Mtr Mary Trainor

Dear friend,

Read the room.

It’s a popular phrase that suggests if you want to know what is going on, look around, note faces, body language. Are people smiling or crying, standing to clap or walking away? Reading the room reveals a great deal, and can change our responses.

Some people do this better than others. They’re more alert, more intuitive, more experienced.

I wonder if that may be why one thief of two, hanging on crosses alongside Jesus, was able to sense who Jesus was and what was happening.

***

Our Gospel passage from Luke today, while not seasonally expected, is familiar from the passion of Jesus. By some means, the one thief perceives who Jesus is and the opportunity of grace given in that horrible moment.

Did he read the pain on the horrified faces of the women looking on? Did he sense their suffering?

Did he notice the weeping figure of a mother, inconsolable though surrounded by many who tried to console?

Was there something about Jesus himself, something that helped this thief realize some terrible mistake was about to be made? Did he look into Jesus’ eyes and see the fields of heaven?

Sometimes one moment of recognition is all it takes for understanding.

***

My father battled colon cancer for four years. The first year after initial surgery was pretty rough. Years two and three were almost normal. He and the rest of us relaxed a bit, thinking maybe he had beaten this thing. But then came year four, and steady decline.

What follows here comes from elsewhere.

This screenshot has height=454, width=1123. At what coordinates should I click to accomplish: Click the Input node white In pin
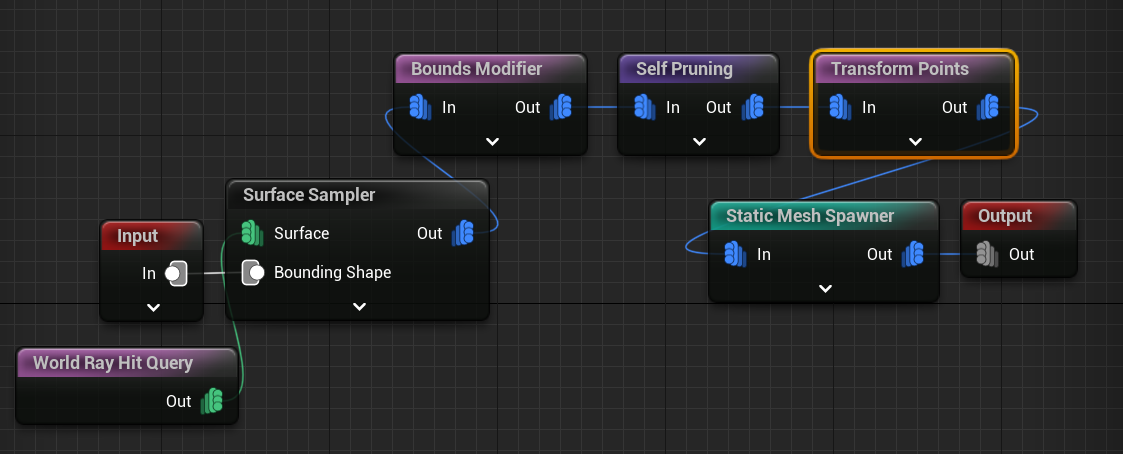click(x=175, y=272)
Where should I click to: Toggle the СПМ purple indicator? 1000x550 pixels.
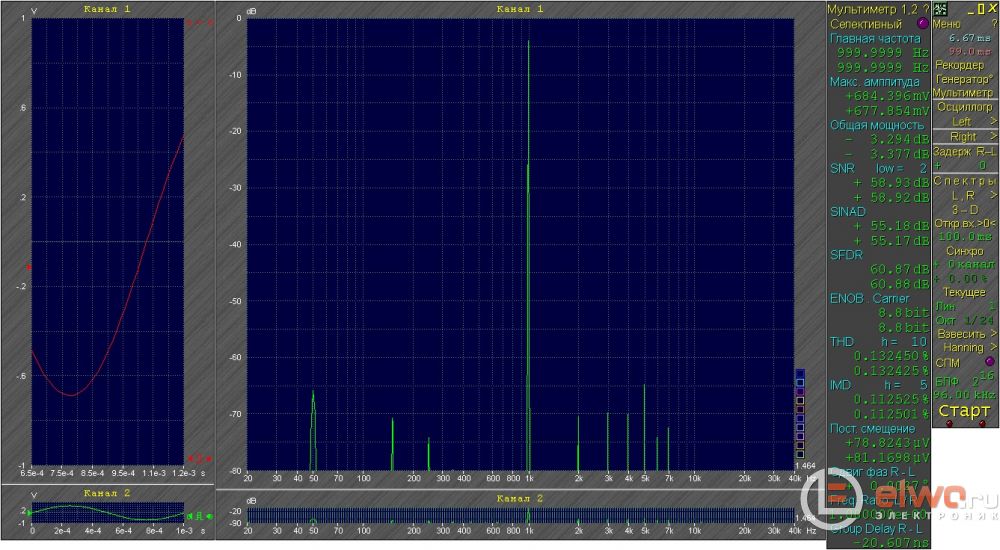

None of us looked at the pattern straight-on, preferring to believe he would come back from this, too. When he returned to the hospital, we just assumed this stay was like all the others from which he came home. Sure, he seemed worse. Symptoms more severe. He had to be restrained, that was new. Still, the family clung to its old friend, Denial. Until. Until I called the oncologist hoping he could explain what was happening. “Well, he’s dying, you know.”

We didn’t know. But what that doctor had said so indelicately changed our perception in an instant. The whole previous year was seen as a long transition with only one outcome. My father’s outbursts, his conversations with someone not in the room. Now all made sense  following one brutal moment of truth having broken through.

***

We shall not know what opened one criminal’s eyes to see in an instant the innocence of the man hanging next to him. We do know, through the eyes of faith, that we have been given the same promise of life beyond the moment of our earthly pain and struggle:

“Jesus, remember me when you come into your kingdom.” Jesus said, “Truly I tell you, today you will be with me in Paradise.”